Installation View, “Arjan Martins. O Estrangeiro. 35º30’54” N, 12º34’48” E”, curated by Alberto Salvadori. Courtesy Fondazione ICA Milano and the artist. Ph. credits: Andrea Rossetti.

Cartographies of Unease

The works displayed revisit key elements of Martins’ visual vocabulary: boats, maps, navigational instruments, fragments of territory, and human figures. Yet nothing assumes a documentary function. Martins’ cartographies are unstable, crisscrossed by temporal and geographical shifts. Borders fade away, while the trajectories of bodies become more important than their destinations. Painting thus becomes a space where history can be rewritten, escaping the constraints of official narratives.

Particularly striking is the intensity of the colour palette. Deep reds, electric blues, incandescent yellows, and saturated greens create vibrant surfaces retaining tension and vitality. Figures emerge from these chromatic fields like apparitions, never fully defined, suspended between dream and testament. It is a form of painting that does not illustrate trauma but records its aftereffects, transforming collective memory into a sensory experience.

Installation View, “Arjan Martins. O Estrangeiro. 35º30’54” N, 12º34’48” E”, curated by Alberto Salvadori. Courtesy Fondazione ICA Milano and the artist. Ph. credits: Andrea Rossetti.

Beyond Representation

The strength of the exhibition lies in its ability to hold together painterly quality and political urgency. Martins does not use history as a mere iconographic repertoire, nor painting as a simple tool of denunciation. Instead, he constructs dense and layered images that interrogate the present through the lens of the past. At a historical moment in which migration is often reduced to statistics or emergencies, O Estrangeiro restores complexity to human journeys, reminding us that every crossing is also a story of loss and transformation. Faced with these images, the question remains: Who is truly the “foreigner”, the one who crosses the border, or the one who continues to regard it as impassable?

Arjan Martins, O Estrangeiro. 35º30’54” N, 12º34’48” E, Fondazione ICA Milano, June 11 – July 24, 2026. Curated by Alberto Salvadori

Translation by Luigina D’Introno

N. June 20, 2026


Arjan Martins

One of the leading figures of contemporary Brazilian art, Arjan Martins has spent the last two decades developing a distinctive and deeply political practice centred on the African diaspora and the legacies of colonialism.
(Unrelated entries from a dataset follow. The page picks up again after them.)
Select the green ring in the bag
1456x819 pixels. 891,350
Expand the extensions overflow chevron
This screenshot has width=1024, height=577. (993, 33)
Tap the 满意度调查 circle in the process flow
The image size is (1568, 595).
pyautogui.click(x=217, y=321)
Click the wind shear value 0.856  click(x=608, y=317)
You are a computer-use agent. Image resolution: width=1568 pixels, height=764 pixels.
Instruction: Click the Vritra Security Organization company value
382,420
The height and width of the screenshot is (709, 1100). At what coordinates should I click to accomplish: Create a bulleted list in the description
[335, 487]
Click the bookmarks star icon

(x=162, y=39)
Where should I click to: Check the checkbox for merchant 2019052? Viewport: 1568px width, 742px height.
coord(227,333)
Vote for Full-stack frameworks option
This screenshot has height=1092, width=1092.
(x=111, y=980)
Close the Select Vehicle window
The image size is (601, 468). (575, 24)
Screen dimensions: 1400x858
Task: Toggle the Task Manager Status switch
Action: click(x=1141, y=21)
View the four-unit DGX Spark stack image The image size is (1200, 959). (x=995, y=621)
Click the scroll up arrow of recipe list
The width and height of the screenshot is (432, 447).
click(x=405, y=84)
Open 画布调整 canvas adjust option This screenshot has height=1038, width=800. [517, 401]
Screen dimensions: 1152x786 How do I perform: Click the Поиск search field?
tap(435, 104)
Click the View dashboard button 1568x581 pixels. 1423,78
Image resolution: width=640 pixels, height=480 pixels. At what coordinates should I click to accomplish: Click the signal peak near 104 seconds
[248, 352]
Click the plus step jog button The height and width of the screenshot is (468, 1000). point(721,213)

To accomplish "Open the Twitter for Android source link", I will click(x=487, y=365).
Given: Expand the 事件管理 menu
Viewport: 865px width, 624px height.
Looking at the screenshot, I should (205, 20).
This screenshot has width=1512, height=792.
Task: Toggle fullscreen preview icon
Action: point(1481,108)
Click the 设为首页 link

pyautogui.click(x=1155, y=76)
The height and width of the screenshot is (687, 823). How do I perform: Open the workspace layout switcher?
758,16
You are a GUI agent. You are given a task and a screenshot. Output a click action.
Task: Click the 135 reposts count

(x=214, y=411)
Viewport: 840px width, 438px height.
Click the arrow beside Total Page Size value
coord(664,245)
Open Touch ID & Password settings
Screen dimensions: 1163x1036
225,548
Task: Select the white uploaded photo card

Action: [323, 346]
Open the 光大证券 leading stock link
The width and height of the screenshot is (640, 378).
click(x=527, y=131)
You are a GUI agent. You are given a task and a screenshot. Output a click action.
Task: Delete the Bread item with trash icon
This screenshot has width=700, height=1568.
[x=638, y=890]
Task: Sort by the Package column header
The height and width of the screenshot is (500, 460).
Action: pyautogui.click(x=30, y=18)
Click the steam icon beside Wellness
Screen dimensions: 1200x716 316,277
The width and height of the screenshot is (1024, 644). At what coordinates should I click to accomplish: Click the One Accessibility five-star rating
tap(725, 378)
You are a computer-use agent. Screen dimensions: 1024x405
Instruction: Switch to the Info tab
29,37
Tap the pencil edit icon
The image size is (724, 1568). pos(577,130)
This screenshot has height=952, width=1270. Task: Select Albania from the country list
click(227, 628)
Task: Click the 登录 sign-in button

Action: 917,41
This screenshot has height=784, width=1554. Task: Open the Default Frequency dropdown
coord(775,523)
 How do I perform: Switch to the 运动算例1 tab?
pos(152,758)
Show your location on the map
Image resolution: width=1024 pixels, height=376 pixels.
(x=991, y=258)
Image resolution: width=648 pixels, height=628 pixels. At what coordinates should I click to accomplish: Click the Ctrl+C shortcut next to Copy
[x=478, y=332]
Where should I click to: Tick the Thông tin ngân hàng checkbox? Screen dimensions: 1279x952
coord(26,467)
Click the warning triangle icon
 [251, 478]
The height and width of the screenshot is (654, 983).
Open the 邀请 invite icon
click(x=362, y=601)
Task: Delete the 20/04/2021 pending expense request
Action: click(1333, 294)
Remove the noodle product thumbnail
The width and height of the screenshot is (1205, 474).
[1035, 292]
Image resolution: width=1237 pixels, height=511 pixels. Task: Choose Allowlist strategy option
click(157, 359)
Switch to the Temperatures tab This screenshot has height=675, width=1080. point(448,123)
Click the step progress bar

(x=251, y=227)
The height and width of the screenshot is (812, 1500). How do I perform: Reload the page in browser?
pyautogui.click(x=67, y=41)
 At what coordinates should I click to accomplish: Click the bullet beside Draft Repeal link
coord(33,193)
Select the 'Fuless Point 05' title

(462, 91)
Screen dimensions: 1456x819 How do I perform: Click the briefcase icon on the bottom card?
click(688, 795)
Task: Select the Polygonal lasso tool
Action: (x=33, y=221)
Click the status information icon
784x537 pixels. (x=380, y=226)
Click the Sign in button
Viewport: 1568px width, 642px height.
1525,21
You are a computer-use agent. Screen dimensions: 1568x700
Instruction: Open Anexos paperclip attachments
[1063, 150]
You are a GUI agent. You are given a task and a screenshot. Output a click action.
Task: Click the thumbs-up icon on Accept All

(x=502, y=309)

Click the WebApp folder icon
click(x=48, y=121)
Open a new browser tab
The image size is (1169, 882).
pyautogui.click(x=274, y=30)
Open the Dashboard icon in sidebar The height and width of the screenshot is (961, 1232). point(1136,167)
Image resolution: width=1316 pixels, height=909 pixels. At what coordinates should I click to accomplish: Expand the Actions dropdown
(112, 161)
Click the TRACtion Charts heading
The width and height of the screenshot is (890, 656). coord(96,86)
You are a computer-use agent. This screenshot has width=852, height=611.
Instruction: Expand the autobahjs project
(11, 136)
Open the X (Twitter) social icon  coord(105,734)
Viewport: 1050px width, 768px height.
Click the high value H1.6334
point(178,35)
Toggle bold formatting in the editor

Born in Rio de Janeiro in 1960, he has exhibited at major international institutions including the Kunstmuseum Basel, the Museo Madre in Naples, and the Pérez Art Museum Miami, while also participating in the 34th São Paulo Biennial and the Dakar Biennale. His works are held in the collections of the Centre Pompidou, Instituto Inhotim, and the Pinacoteca do Estado de São Paulo, confirming a relevance that extends far beyond the Brazilian context. His relationship with Fondazione ICA Milano is not new: Martins previously took part in the institution’s inaugural exhibition The Historian’s Craft in 2019 and later contributed to a project developed for the Massimo De Carlo Virtual Space. This new solo exhibition, however, represents his first extensive presentation in Italy, offering an opportunity to engage with one of the most compelling painterly practices currently rethinking the relationship between history, memory, and identity

Alberto Salvadori

Alberto Salvadori is curator and director of Fondazione ICA Milano. Throughout his career, he has led institutions such as the Museo Marino Marini in Florence and curated numerous exhibitions devoted to both Italian and international artists. His curatorial approach is characterised by an interdisciplinary perspective that brings together visual arts, architecture, design, and cultural research. Since 2019, he has directed ICA Milano’s exhibition programme, contributing to the institution’s growing international profile. He has curated projects with some of the most significant figures in the global contemporary art scene.